Особенности политической позиции Джучи не были секретом для Чингис-хана и других его сыновей. Это подтверждается, в частности, тем, что в перерывах между своими военными кампаниями основатель Монгольской империи поручал первенцу не какие-либо военные миссии, а организацию охоты – об этом сообщают, в частности, Джувейни и Абуль-Гази [Абуль-Гази, 1996, с. 78, 79; Джувейни, 2004, с. 29] (см. также: [Бартольд, 1963, с. 452, 522]).
Напряженность в отношениях Джучи с отцом, выражавшаяся, в частности, в уклонении первенца Чингис-хана от участия в курултаях и прочих мероприятиях и постоянном пребывании его в своих новых владениях на последнем этапе жизни, о чем упоминает ряд тенденциозных источников и базирующихся на них исследований [Рашид ад-Дин, 1960, с. 78–79; СМИЗО, 1941, с. 14] (см. также: [Бартольд, 1963, с. 525, 531; Кычанов, 2001, с. 35; Темиргалиев, 2016, с. 142–143]), опровергается сообщениями других средневековых исторических сочинений. Так, Джувейни сообщает, что, когда Чингис-хан завершил свою хорезмскую кампанию и призвал к себе сыновей, Джучи, пребывавший в Дешт-и Кипчаке, немедленно откликнулся и прибыл к отцу [Джувейни, 2004, с. 94]. Абуль-Гази также упоминает, что вскоре после покорения Дешт-и Кипчака старший сын прибыл к отцу, пригнав в дар сорок тысяч лошадей [Абуль-Гази, 1996, с. 79] (см. также: [Ускенбай, 2013, с. 54–55]). Опровергаются источниками и неприязненные отношения Джучи с братьями. Так, Гетум (Гайтон) описывает, как Чагатай, потеряв немало людей на пути в Малую Индию, добрался до владений Джучи, который «из сочувствия к своему брату, из земель, которые он ранее приобрел, щедро предоставил часть ему и его людям» [Хаутала, 2019, с. 215] (возможно, впрочем, что это сообщение отражает претензии потомков Джучи на часть владений Чагатая во второй половине XIII в.: далее автор констатирует, что Барак, потомок Чагатая, «удерживает теперь домен Джучи»). В свою очередь, и Абуль-Гази упоминает, что во время визита к отцу Джучи «к своим младшим братьям показал полную и нежную привязанность» [Абуль-Гази, 1996, с. 79]. Думается, подобные детали также дополняют образ Джучи как взвешенного и разумного правителя, не желающего конфликтовать с кем бы то ни было при отсутствии серьезных оснований.

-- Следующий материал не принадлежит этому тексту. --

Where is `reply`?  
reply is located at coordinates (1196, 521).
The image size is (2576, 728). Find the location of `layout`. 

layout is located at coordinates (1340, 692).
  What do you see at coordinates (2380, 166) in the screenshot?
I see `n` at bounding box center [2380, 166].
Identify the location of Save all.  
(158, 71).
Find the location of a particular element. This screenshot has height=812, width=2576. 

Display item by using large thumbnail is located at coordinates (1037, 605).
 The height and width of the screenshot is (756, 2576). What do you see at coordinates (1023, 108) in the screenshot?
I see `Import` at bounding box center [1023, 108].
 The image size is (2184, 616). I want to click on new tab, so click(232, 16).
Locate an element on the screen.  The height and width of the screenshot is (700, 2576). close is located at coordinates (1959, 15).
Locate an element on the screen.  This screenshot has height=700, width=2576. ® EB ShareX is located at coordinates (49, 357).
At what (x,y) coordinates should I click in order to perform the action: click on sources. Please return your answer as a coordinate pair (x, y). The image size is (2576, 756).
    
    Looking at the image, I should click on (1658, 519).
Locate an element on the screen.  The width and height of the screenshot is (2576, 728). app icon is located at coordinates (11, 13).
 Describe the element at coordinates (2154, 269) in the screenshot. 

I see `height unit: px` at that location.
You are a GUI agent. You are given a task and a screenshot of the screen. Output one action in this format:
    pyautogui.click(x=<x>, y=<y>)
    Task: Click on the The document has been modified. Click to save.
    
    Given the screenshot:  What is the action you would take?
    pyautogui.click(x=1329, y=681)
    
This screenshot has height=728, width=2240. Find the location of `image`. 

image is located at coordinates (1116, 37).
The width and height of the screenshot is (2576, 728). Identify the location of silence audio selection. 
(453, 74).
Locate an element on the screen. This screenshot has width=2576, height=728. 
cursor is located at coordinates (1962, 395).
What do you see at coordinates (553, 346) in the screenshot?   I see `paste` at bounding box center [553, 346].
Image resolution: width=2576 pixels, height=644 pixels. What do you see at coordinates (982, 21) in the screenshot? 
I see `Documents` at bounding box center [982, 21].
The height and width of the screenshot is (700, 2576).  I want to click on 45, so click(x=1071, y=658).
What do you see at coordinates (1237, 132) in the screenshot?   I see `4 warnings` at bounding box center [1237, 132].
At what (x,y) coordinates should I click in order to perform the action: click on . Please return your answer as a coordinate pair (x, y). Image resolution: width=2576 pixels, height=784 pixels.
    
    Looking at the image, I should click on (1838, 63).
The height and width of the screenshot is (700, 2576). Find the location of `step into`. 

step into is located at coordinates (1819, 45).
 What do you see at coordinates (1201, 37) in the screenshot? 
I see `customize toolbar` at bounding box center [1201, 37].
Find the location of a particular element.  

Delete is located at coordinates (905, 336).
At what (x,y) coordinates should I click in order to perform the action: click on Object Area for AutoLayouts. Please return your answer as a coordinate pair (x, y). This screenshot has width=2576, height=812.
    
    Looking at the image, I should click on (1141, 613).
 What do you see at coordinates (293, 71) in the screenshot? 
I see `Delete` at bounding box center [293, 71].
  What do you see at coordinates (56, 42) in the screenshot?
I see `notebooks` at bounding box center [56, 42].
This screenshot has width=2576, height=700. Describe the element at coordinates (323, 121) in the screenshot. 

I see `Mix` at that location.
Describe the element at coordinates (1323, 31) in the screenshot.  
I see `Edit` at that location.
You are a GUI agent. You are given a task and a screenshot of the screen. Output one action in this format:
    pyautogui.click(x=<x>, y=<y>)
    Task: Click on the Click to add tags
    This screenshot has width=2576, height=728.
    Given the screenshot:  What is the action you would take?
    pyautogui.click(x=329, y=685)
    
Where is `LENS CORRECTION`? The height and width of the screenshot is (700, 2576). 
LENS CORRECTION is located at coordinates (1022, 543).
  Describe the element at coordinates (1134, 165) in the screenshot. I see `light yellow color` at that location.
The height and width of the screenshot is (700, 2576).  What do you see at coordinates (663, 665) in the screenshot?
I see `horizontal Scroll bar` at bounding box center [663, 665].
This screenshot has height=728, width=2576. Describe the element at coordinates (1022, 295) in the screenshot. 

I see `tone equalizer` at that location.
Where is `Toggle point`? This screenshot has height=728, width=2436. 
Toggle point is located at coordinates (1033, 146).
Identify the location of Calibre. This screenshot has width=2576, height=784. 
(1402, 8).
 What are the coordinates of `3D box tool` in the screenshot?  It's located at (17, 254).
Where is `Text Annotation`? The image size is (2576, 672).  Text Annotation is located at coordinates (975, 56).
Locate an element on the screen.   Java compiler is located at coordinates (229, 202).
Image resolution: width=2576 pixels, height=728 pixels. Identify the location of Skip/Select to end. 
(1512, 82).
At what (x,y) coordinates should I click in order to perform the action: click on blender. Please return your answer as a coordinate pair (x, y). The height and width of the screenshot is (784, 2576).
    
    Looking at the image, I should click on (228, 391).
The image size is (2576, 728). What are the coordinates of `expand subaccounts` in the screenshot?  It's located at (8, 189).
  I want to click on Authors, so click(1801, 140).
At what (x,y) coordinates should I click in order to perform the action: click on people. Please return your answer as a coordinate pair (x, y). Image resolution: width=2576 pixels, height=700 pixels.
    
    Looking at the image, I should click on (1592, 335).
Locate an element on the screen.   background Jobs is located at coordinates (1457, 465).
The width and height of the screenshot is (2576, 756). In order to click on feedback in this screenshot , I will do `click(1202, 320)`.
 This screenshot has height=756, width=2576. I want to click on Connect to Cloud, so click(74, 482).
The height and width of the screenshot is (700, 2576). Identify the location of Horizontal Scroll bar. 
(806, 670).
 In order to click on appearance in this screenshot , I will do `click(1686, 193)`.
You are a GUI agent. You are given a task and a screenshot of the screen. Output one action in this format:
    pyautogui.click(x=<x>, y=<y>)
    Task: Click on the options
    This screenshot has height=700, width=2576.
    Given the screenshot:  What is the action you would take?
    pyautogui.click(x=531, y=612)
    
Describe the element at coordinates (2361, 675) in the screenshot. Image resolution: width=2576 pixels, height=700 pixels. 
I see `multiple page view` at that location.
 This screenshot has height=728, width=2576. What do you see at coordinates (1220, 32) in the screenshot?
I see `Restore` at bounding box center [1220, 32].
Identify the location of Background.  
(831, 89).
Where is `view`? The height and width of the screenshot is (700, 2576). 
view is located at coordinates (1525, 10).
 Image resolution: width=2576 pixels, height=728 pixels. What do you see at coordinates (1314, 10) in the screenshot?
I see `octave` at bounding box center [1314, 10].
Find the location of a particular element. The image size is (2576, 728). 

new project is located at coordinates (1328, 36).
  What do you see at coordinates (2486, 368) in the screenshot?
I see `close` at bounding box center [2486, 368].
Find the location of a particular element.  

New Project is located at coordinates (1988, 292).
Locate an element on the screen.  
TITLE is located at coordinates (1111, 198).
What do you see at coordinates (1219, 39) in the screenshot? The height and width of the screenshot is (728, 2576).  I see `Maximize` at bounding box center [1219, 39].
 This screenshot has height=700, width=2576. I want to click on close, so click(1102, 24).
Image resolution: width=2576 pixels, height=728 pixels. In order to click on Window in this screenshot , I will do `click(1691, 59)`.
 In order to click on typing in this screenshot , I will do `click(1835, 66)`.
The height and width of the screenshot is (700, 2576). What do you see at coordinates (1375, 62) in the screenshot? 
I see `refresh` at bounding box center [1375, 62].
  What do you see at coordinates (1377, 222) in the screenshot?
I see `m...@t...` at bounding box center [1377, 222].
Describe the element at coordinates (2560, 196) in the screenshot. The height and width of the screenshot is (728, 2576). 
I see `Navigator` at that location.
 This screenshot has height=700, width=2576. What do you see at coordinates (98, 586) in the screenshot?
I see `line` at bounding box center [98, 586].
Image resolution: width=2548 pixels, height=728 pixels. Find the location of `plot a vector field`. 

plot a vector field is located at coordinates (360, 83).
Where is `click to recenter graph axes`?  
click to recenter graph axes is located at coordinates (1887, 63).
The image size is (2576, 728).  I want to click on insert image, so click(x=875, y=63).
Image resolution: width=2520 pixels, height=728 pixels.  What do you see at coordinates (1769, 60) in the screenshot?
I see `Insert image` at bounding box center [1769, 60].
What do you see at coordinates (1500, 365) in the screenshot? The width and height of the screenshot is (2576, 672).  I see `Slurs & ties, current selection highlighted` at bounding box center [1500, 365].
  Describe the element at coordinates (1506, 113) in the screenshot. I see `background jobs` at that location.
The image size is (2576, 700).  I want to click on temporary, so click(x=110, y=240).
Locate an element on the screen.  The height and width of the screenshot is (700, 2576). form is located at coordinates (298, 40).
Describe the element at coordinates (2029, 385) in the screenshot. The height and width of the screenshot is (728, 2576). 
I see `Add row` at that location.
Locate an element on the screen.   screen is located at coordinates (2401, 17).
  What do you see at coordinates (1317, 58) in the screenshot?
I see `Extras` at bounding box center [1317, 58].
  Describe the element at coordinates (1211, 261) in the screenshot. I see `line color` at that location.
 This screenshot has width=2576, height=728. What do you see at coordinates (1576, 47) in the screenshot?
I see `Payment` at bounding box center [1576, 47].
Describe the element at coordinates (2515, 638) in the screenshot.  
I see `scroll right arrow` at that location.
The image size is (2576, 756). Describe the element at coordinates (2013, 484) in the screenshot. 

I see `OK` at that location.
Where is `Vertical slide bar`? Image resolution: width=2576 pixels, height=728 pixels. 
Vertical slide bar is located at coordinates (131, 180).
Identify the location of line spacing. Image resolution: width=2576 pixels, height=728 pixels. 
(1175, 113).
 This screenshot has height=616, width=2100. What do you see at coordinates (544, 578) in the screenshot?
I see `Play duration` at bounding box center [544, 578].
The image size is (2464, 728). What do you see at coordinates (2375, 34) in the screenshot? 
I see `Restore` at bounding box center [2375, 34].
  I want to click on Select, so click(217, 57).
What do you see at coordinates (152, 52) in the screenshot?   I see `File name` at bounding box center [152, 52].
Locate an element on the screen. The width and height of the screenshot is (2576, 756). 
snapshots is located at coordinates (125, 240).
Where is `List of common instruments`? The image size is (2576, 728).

Вместе с тем, понимая, что Джучи может время от времени проявить излишнее миролюбие, Чингис-хан и другие члены рода старались контролировать его действия. Тот же Чагатай, по-видимому, совершенно не одобрял политической позиции старшего брата, поскольку в ответ на упреки отца (по поводу обвинения Джучи в незаконнорожденности) пообещал: «Вот и будем мы парою служить батюшке государю. И пусть каждый из нас руку по самое плечо отхватит тому, кто будет фальшивить, пусть ногу по жилам отхватит по самую голень тому, кто отставать станет» [Козин, 1941, с. 185–186]. Вероятно, этим он попытался намекнуть на то, что именно старший брат может «фальшивить» или «отставать» при выполнении приказаний отца в процессе расширения империи.
Источники неоднократно отмечают, что Чингис-хан, отправляя Джучи и в военные кампании, и для управления выделенным ему улусом, придавал ему собственных сподвижников [Козин, 1941, с. 177; Лубсан Данзан, 1973, с. 187, 230–233; Рашид ад-Дин, 1952б, с. 274]. Несомненно, это делалось не от недоверия (иначе вряд ли старший сын получил бы столь высокий статус в семейной и имперской иерархии), а именно с целью «корректировки» его политики, обеспечения более точного следования политической линии самого Чингис-хана. И, возможно, не без их влияния и участия Джучи выносил те самые суровые решения и приговоры, которые при других обстоятельствах постарался бы смягчить.